Suzanne -- if you have specific problems with the book, is there a way you can ask a question about why the author chose to have "x" do " a" rather than "b" for example -- move the disucussion and get some info which will help you perhaps understand or appreciate it more. Just thinking out loud and off the top of my head there.
Chris wrote: "I just finished Spring Forward: The Annual Madness of Daylight Saving Time by Michael Downing. It was absolutely fascinating. It's hard to describe the lunacy that has surrounded Daylight Saving ..."
Chris -- this sounds interesting. There's a small fascination on my part with all the many aspects of man's "created" time -- from Daylight Savings clear back to the setting of calendars. I'll look into this one.
Simply encouraging others to become as addicted to Proust as I have become! New people ferret out new and interesting websites to explore and I'm always learning more as a result.
Gena check out The Proust Project group begun by BOTNS's own Suzanne as she tackles reading all of In Search of Lost Time/Remembrance of Things Past.
After perusing the fifty titles, I counted up nearly one-half of them i've read -- many for school long ago, the remainder on my own or with the Classics corner folks of my long-time Constant Reader group online over the years. So if I attempted one a month each summer I could read the rest of the titles addressed in only a few years -- I have a few left, I hope. ;-P Anyway, I'm going to choose a couple others to read along with War and Peace this summer.
Chris -- is it in the blog post or the podcast notes -- I'm still not seeing this -- wonder if my IE just isn't showing it for some reason?

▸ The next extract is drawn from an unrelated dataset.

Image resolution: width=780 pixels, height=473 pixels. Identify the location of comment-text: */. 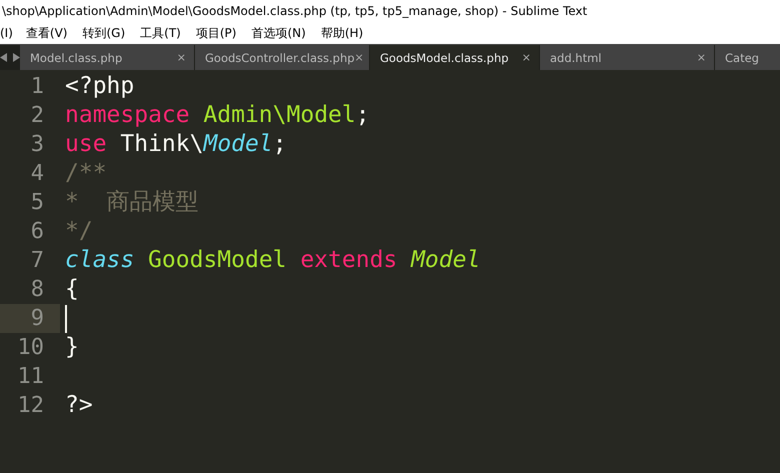
(79, 231).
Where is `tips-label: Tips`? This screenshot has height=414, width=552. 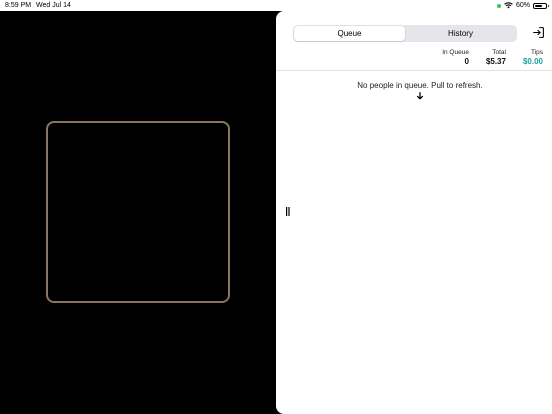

It isn't just not opening because it's a pop-up because it would show up as a look at the info bar and click to show pop-up and that is not happening.
There's a widget to a list? Where? I must be asleep at the switch but I don't see any widget anywhere.
Hmmm -- I'm not certain I can say I truly wanted to read this as it is more of a case of having felt I am supposed to have wanted to read it -- War and Peace. I will be reading it in the new translation for a group discussion this summer. Now -- does this still qualify for this or do Ineed another that I want to read but which hasn't come to the point of actually on deck to read?
Sorry -- my mind just works that way sometimes.
Suzanne wrote: "Dottie wrote: "Still on my James kick and am also deeply entangled in The Elegance of the Hedgehog which is full of references to Proust and Tolstoy's Anna Karenina -- I LOVE Prous..."
As I said -- Elegance being so full of references to Proust and Anna Karenina, I'm loving it -- I stopped a few pages short of finishing last night just so I could have a small "closing visit" with the book this evening -- I hope I'm not too terribly disappointed in the ending -- but will have to tell you tomorrow! I love all the many ideas floating about and I love how it's poking fun at its own multi-faceted thinking and at the very ideas its espousing at times -- did you find it humorous?
ETA: No, I cannot wait till tomorrow -- yes, it had one of those endings which have you protesting but then again -- it ended perfectly also -- and yes, I think I can have it both ways. What a book! One of those I want to tell everyone to go read ASAP.
Libby wrote: "Listening to "Water for Elephants" by Sara Gruen. there are two narrators -- the young Jacob and the 90-year-old or 93-year-old Jacob. I'm disc three and enjoying it."
Oh, that sounds like such a great way for that to have been recorded. I may reread it by listening.